Could you output every record below exactly as it appears?
Start of Block
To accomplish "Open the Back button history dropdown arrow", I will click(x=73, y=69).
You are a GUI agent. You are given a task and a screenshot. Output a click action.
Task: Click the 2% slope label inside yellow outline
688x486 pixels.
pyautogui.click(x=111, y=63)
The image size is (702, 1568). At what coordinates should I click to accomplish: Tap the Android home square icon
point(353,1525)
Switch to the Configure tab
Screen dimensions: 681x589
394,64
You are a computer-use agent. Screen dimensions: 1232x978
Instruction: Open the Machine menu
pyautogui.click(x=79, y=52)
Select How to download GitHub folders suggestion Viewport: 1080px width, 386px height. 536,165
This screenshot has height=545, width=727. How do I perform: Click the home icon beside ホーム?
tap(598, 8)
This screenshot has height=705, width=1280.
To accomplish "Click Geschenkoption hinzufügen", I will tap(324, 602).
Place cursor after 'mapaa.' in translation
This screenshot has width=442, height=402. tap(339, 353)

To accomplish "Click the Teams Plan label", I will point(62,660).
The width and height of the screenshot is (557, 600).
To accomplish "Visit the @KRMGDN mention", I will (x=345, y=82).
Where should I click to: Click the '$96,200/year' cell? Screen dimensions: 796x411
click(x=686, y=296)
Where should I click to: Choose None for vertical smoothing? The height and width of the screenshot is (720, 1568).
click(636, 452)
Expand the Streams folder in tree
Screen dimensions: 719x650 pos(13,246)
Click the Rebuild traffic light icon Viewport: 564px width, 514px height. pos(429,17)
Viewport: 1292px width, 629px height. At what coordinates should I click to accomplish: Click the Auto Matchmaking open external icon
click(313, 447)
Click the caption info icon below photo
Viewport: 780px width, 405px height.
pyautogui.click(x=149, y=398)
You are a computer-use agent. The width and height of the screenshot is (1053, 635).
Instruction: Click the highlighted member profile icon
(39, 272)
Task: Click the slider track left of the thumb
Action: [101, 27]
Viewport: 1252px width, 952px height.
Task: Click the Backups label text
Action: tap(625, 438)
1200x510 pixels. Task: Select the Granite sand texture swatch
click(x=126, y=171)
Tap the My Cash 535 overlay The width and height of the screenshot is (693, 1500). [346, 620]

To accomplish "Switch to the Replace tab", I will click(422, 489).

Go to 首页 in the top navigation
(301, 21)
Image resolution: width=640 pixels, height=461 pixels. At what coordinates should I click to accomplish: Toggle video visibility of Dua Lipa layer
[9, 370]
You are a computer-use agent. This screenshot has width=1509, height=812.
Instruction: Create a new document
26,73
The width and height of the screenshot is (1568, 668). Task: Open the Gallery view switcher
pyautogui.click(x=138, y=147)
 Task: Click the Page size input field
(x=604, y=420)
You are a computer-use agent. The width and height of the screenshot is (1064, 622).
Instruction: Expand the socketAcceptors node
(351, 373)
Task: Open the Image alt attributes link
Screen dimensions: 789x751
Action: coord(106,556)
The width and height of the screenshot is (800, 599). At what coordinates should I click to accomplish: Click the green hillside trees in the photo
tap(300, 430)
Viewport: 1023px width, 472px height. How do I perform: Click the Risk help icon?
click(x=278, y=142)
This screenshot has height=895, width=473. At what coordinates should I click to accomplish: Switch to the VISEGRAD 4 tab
End of Block
## [FINISHED TASK]
To accomplish "Open the Back button history dropdown arrow", I will click(x=73, y=69).
You are a GUI agent. You are given a task and a screenshot. Output a click action.
Task: Click the 2% slope label inside yellow outline
688x486 pixels.
pyautogui.click(x=111, y=63)
The image size is (702, 1568). At what coordinates should I click to accomplish: Tap the Android home square icon
point(353,1525)
Switch to the Configure tab
Screen dimensions: 681x589
394,64
You are a computer-use agent. Screen dimensions: 1232x978
Instruction: Open the Machine menu
pyautogui.click(x=79, y=52)
Select How to download GitHub folders suggestion Viewport: 1080px width, 386px height. 536,165
This screenshot has height=545, width=727. How do I perform: Click the home icon beside ホーム?
tap(598, 8)
This screenshot has height=705, width=1280.
To accomplish "Click Geschenkoption hinzufügen", I will tap(324, 602).
Place cursor after 'mapaa.' in translation
This screenshot has width=442, height=402. tap(339, 353)

To accomplish "Click the Teams Plan label", I will point(62,660).
The width and height of the screenshot is (557, 600).
To accomplish "Visit the @KRMGDN mention", I will (x=345, y=82).
Where should I click to: Click the '$96,200/year' cell? Screen dimensions: 796x411
click(x=686, y=296)
Where should I click to: Choose None for vertical smoothing? The height and width of the screenshot is (720, 1568).
click(636, 452)
Expand the Streams folder in tree
Screen dimensions: 719x650 pos(13,246)
Click the Rebuild traffic light icon Viewport: 564px width, 514px height. pos(429,17)
Viewport: 1292px width, 629px height. At what coordinates should I click to accomplish: Click the Auto Matchmaking open external icon
click(313, 447)
Click the caption info icon below photo
Viewport: 780px width, 405px height.
pyautogui.click(x=149, y=398)
You are a computer-use agent. The width and height of the screenshot is (1053, 635).
Instruction: Click the highlighted member profile icon
(39, 272)
Task: Click the slider track left of the thumb
Action: [101, 27]
Viewport: 1252px width, 952px height.
Task: Click the Backups label text
Action: tap(625, 438)
1200x510 pixels. Task: Select the Granite sand texture swatch
click(x=126, y=171)
Tap the My Cash 535 overlay The width and height of the screenshot is (693, 1500). [346, 620]

To accomplish "Switch to the Replace tab", I will click(422, 489).

Go to 首页 in the top navigation
(301, 21)
Image resolution: width=640 pixels, height=461 pixels. At what coordinates should I click to accomplish: Toggle video visibility of Dua Lipa layer
[9, 370]
You are a computer-use agent. This screenshot has width=1509, height=812.
Instruction: Create a new document
26,73
The width and height of the screenshot is (1568, 668). Task: Open the Gallery view switcher
pyautogui.click(x=138, y=147)
 Task: Click the Page size input field
(x=604, y=420)
You are a computer-use agent. The width and height of the screenshot is (1064, 622).
Instruction: Expand the socketAcceptors node
(351, 373)
Task: Open the Image alt attributes link
Screen dimensions: 789x751
Action: coord(106,556)
The width and height of the screenshot is (800, 599). At what coordinates should I click to accomplish: Click the green hillside trees in the photo
tap(300, 430)
Viewport: 1023px width, 472px height. How do I perform: Click the Risk help icon?
click(x=278, y=142)
This screenshot has height=895, width=473. At what coordinates should I click to accomplish: Switch to the VISEGRAD 4 tab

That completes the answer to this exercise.